In his mind’s eye, Bhave envisages himself offering ablution to the almighty through the holy night amid chanting of mantras and benedictory verses. He brought before his eyes the ‘sagun form of the lord’ (Lord’s visible form in which he is depicted as the father of Ganesh and Kartikeya). The lord’s hair is piled high on his head, with a crescent moon tucked into it and the river Ganges falling from his hair. Sitting on a tiger skin, wearing rudraksha beads garlands, a coiled serpent around neck, a trident in his left hand in which is fastened the ‘damroo’ (small leather drum), body smeared with ash, and a water pot on his right, the lord appeared to him as the centrifugal force of universe.
During the first prahar (a period of three hours) of the night, Bhave absorbs himself in chanting ‘Shree Shivay Namah’, during the second ‘Shree Shankaray Namah’, followed by ‘Shree Sambsadashivay Namah’ and ‘Shree Maheshvaray Namah’ before concluding with ‘Shree Rudray Namah’ – the order mentioned by Lord himself in Shiv Purana. Ardent devotees like Bhave, keep severe fast throughout the day, maintain long vigils the whole night, listen to stories, hymns and songs glorifying the lord’s trait and make offerings of flowers and incense before the fast is broken the next morning.
Every year, on the 14th night of the new moon during the dark half of the phalguna month, Shaivites from near and far, fall at the feet of the lord here seeking freedom from all sins and liberation from the cycle of birth and death. It is the most auspicious night in their lives as the lord is said to have performed the Tandava Nritya or the dance of primordial creation, preservation and destruction.

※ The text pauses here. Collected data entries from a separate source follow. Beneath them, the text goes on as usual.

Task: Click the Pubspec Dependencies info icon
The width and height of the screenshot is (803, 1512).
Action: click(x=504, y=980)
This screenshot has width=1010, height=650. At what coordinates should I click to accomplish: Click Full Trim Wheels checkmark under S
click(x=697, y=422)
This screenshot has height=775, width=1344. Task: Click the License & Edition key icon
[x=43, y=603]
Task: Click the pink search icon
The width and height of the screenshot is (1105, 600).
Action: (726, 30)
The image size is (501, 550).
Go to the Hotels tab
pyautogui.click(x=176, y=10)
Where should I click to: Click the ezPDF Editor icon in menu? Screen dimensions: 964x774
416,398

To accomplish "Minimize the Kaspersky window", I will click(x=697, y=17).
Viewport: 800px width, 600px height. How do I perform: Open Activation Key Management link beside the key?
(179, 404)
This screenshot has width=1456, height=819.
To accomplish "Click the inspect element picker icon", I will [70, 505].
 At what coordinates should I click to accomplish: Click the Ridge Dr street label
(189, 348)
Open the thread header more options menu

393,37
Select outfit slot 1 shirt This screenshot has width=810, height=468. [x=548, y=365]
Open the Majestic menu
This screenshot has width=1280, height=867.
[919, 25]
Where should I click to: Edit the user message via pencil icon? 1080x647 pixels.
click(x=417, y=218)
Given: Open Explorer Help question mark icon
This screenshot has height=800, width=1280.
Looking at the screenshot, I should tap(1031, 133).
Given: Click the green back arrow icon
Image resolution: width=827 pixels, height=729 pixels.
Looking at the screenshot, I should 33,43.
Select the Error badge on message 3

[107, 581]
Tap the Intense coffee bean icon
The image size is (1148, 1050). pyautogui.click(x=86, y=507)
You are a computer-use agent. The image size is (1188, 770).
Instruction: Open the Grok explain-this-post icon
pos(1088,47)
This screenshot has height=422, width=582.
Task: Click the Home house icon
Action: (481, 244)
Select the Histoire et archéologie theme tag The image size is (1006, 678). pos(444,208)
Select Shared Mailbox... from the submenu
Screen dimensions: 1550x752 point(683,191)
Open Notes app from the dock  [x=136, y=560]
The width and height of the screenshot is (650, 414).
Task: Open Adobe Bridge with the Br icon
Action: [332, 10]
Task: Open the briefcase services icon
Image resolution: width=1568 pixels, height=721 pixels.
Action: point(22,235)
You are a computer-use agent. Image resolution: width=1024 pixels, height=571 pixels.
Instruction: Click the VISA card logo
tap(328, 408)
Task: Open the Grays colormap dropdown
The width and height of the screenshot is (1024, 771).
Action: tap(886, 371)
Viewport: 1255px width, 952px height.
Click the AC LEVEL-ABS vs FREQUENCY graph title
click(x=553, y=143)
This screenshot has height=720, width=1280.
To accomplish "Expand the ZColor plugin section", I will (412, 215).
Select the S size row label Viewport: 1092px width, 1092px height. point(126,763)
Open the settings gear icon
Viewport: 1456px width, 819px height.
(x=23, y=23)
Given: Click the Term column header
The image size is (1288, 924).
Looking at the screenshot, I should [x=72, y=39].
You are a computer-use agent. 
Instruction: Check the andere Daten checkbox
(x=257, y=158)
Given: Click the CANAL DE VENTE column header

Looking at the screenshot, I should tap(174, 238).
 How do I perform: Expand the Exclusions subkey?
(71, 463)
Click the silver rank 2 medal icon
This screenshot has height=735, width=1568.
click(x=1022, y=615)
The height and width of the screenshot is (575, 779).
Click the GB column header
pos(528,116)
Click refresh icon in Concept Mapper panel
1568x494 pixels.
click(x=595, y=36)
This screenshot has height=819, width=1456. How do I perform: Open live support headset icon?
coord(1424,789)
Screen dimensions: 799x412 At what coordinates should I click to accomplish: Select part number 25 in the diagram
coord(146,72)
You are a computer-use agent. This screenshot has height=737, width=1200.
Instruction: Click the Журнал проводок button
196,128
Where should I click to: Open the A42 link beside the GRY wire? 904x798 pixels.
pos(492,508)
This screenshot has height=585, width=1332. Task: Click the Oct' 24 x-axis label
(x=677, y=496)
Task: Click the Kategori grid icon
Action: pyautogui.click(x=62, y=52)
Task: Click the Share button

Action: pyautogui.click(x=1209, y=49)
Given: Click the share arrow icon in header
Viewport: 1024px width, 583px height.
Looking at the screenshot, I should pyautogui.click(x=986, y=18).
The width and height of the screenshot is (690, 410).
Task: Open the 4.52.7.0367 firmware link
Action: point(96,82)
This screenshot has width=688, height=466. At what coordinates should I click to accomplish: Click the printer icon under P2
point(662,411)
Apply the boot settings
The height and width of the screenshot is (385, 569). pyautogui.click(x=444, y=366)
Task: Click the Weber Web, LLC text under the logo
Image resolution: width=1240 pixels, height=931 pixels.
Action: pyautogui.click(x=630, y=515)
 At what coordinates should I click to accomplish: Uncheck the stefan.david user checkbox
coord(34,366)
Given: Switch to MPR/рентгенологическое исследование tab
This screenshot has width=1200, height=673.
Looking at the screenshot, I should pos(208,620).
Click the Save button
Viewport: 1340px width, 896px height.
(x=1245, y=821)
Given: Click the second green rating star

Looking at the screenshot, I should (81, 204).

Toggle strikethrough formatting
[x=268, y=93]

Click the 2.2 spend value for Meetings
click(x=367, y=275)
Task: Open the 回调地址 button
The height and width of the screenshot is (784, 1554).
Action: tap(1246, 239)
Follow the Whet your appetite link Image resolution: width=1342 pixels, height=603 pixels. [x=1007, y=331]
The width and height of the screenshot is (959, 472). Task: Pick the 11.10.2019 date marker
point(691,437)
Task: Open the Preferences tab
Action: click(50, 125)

According to the Puranas, the festival marks the protection of the world by Shiva from the deadly poison that emerged during the churning of the ocean. The lord drank the poison and saved the world from destruction.
Shivratri celebrates this event by which the world was saved. There are many other legends too.
Like Bhave, a large number of devotees from near and far gather at the feet of the deity to pay their obeisance as the rays of the rising sun begin falling on the unique sculptural marvel at Tambdi Surla on the day of Shivratri. The creators of this small, beautifully carved and perfectly proportioned weather-resistant grey-black basalt temple have depicted the Lord in ‘nirgun’ form or ‘lingam’ – the unborn, invisible form of the lord representing creativity. The phallic ‘linga’ symbol represents energies necessary for life on both the microcosmic and the macrocosmic levels, that is, the world in which we live and the world which constitutes the whole of the universe. The festival is celebrated with pomp and gaiety across Goa.